A toddler who bites another child at nursery produces immediate shame in the parent, concern from staff, and upset in the bitten child. It is one of the more socially charged moments of early parenthood. It also reflects something entirely predictable about toddler development, which is that very young children have intense feelings and almost no reliable tools for managing them.
Understanding why this behaviour happens does not mean accepting it. But it does mean responding in ways that actually work rather than ways that feel intuitively satisfying but don't.
Healthbooq (healthbooq.com) covers behaviour, emotional development, and parenting approaches through the early years.
Why Toddlers Hit and Bite
The prefrontal cortex, the part of the brain responsible for impulse control, emotional regulation, and consideration of consequences, does not approach adult-level function until the mid-twenties. In a two-year-old it is barely online. A toddler who is overwhelmed, frustrated, overstimulated, or frightened is being driven almost entirely by the emotional centres of the brain with minimal regulatory capacity from above.
Language compounds this. Between about 12 and 30 months, most toddlers are developing a huge range of emotions and social desires at a rate that outpaces their verbal ability to express them. They want the toy back. They do not want the play date to end. They are furious at being redirected from the stairs. They have no words for any of this. Hitting, biting, scratching, and throwing are physical expressions of emotional states that have no other exit.

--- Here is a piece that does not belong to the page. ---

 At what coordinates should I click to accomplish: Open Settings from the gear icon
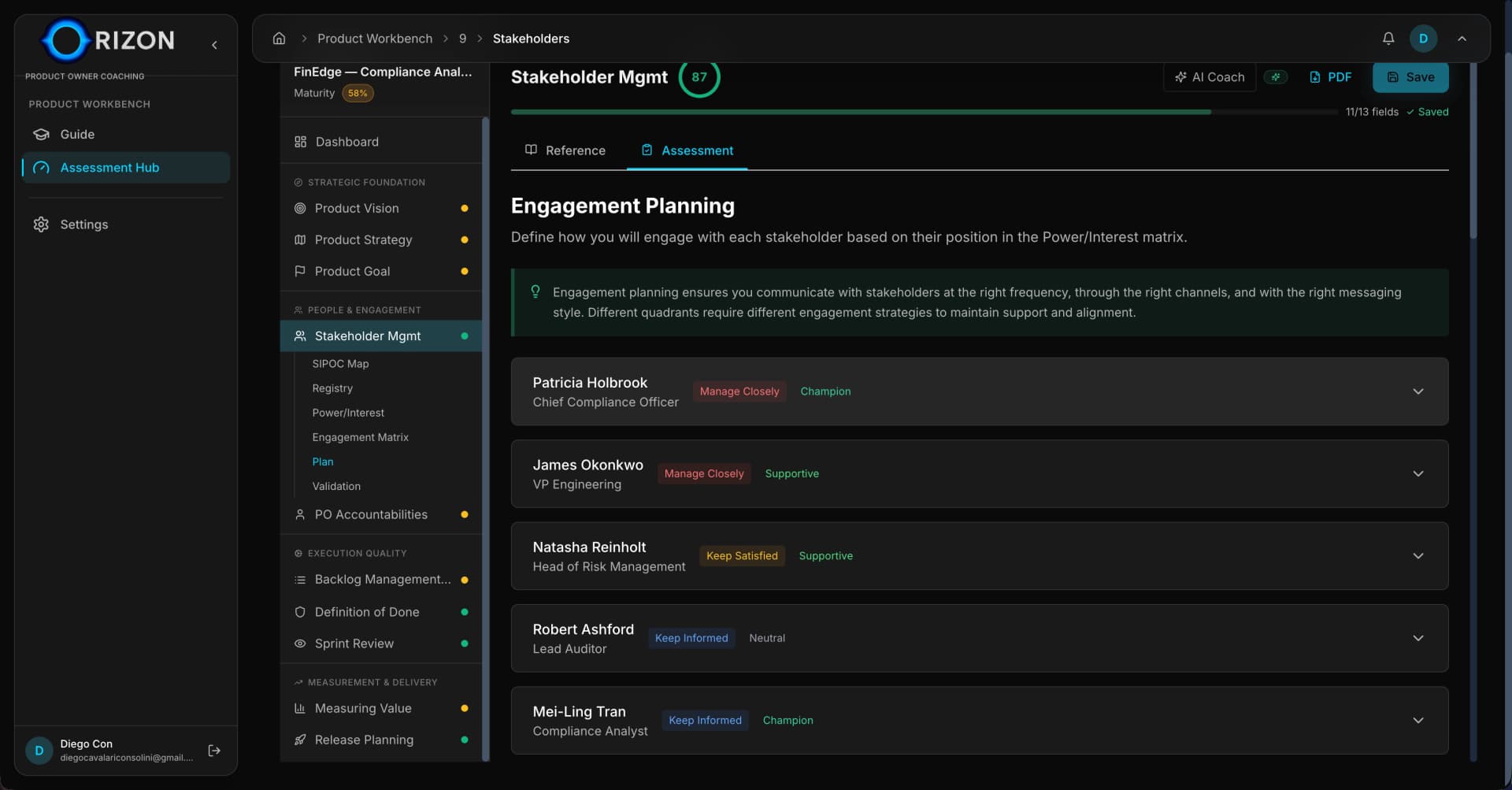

Biting specifically often peaks around 18 months and is more common in toddlers who are not yet speaking reliably. This fits the theory that it is a communication substitute: the child is expressing something they cannot say.
What Actually Helps
Brief and calm is the most important feature of the response. A lengthy lecture, visible distress from the parent, or dramatic reaction from others is itself a form of attention and can inadvertently reinforce the behaviour.
When a child hits or bites: move in calmly and immediately. State clearly and without anger that hitting hurts and is not OK. Acknowledge the underlying feeling where possible ("You were very cross that Max took your car"). Redirect to an alternative: show the child what to do with the feeling rather than simply stopping what they did. Offer the words the child could use next time ("Next time, say 'mine'"). Then give attention to the child who was hurt, which naturally reduces attention on the hitter.
Consistency matters more than perfection. Parents who respond the same way every time, even when they are tired or embarrassed, give the child a predictable experience that gradually builds understanding. Responses that vary by parental mood are harder for the child to process.
What Doesn't Help
Physical punishment for hitting is the classic contradiction. The child who is smacked for smacking receives the message that physical force is an acceptable response to displeasure. Evidence from decades of research is clear that physical punishment does not reduce aggressive behaviour and is associated with increased aggression and worse emotional outcomes over time.
Biting back ("so they know how it feels") is sometimes suggested, including occasionally by nursery staff. This is not an approach supported by any evidence, is physically hurting a child deliberately, and is not legal. Physical punishment of any kind is banned in England under the Children Act 2004 as amended.
Long time-outs, sending the child to their room, or extended consequences do not work for toddlers. Consequence must be immediate and linked clearly to the behaviour to be meaningful; by the time a toddler has walked to their room, they have moved on entirely.
Excessive reassurance-seeking from the child, "why did you do that?", does not produce meaningful reflection in a child under three. The development of genuine insight into one's own motivations comes considerably later.
When to Be Concerned
Occasional hitting and biting in toddlers aged one to three is normal. Persistent, frequent, intense aggression that is not reducing as the child's language improves, that is causing significant injury, or that is accompanied by other concerning features (not meeting developmental milestones, no apparent empathy, very restricted interests) warrants conversation with a health visitor or GP.
Some children who are struggling more than peers with impulse control, emotional regulation, and behaviour in this age range may have underlying sensory processing difficulties, developmental delays, or other needs that benefit from assessment and early support.
Key Takeaways
Hitting and biting in toddlers aged one to three are extremely common and reflect the developmental reality that the emotional brain outpaces the language and regulation skills needed to manage strong feelings. They are not signs of a defective character or poor parenting. The most effective responses are brief, calm, and consistent: acknowledging the emotion, stating clearly that hitting is not acceptable, redirecting to an alternative, and maintaining the same approach every time. Physical punishment of a child for hitting sends a contradictory message and is not effective. Most children move through this phase as language develops and co-regulation from consistent adults builds capacity for self-regulation.